▸ Exercise
Reproduce the records starting at the line that contains "Expand the Database instances node" and running to the last line, exactly and in full.

(Stored records)
• • • • • • •
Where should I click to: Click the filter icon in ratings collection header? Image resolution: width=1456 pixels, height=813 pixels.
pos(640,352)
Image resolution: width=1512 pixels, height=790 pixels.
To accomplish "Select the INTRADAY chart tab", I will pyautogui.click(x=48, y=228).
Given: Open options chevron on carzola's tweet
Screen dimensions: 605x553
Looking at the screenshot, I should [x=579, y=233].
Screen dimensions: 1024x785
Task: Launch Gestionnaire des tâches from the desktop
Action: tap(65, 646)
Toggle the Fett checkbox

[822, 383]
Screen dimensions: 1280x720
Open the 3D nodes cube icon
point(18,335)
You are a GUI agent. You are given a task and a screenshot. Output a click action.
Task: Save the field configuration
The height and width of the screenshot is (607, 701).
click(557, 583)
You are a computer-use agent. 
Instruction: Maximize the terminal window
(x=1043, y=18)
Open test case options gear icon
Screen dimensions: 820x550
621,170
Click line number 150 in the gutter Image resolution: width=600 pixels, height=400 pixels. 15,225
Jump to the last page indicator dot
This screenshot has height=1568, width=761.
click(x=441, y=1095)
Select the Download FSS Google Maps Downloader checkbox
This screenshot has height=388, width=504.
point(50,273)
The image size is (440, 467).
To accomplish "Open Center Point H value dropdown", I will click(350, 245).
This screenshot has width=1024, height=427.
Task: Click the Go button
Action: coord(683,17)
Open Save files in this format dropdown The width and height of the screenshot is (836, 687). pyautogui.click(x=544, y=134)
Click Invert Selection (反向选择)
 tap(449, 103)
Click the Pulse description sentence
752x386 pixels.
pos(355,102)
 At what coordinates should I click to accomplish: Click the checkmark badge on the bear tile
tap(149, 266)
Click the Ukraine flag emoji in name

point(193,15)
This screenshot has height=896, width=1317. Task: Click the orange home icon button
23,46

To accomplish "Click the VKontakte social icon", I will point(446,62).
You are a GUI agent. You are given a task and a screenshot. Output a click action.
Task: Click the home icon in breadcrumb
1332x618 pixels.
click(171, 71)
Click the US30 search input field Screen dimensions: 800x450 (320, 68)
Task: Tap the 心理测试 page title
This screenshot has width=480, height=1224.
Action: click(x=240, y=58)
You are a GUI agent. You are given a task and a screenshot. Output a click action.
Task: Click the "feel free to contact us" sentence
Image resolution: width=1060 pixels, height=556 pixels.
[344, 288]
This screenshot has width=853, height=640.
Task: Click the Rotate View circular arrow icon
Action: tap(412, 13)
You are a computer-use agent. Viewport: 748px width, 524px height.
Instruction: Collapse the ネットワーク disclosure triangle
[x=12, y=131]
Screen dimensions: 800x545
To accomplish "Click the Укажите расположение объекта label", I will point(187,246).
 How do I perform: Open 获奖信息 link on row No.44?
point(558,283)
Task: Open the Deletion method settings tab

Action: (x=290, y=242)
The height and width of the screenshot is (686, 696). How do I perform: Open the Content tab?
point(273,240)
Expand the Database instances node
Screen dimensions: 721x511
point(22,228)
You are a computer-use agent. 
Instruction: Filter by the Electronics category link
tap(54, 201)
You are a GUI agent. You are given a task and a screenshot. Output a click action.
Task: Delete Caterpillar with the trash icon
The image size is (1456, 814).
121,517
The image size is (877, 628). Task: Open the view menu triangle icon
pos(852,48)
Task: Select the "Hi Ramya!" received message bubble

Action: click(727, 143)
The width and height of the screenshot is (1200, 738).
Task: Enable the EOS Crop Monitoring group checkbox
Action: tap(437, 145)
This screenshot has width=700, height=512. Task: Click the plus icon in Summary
• • • • • • •
▸ Written solution
Expand the Database instances node
Screen dimensions: 721x511
point(22,228)
You are a computer-use agent. 
Instruction: Filter by the Electronics category link
tap(54, 201)
You are a GUI agent. You are given a task and a screenshot. Output a click action.
Task: Delete Caterpillar with the trash icon
The image size is (1456, 814).
121,517
The image size is (877, 628). Task: Open the view menu triangle icon
pos(852,48)
Task: Select the "Hi Ramya!" received message bubble

Action: click(727, 143)
The width and height of the screenshot is (1200, 738).
Task: Enable the EOS Crop Monitoring group checkbox
Action: tap(437, 145)
This screenshot has width=700, height=512. Task: Click the plus icon in Summary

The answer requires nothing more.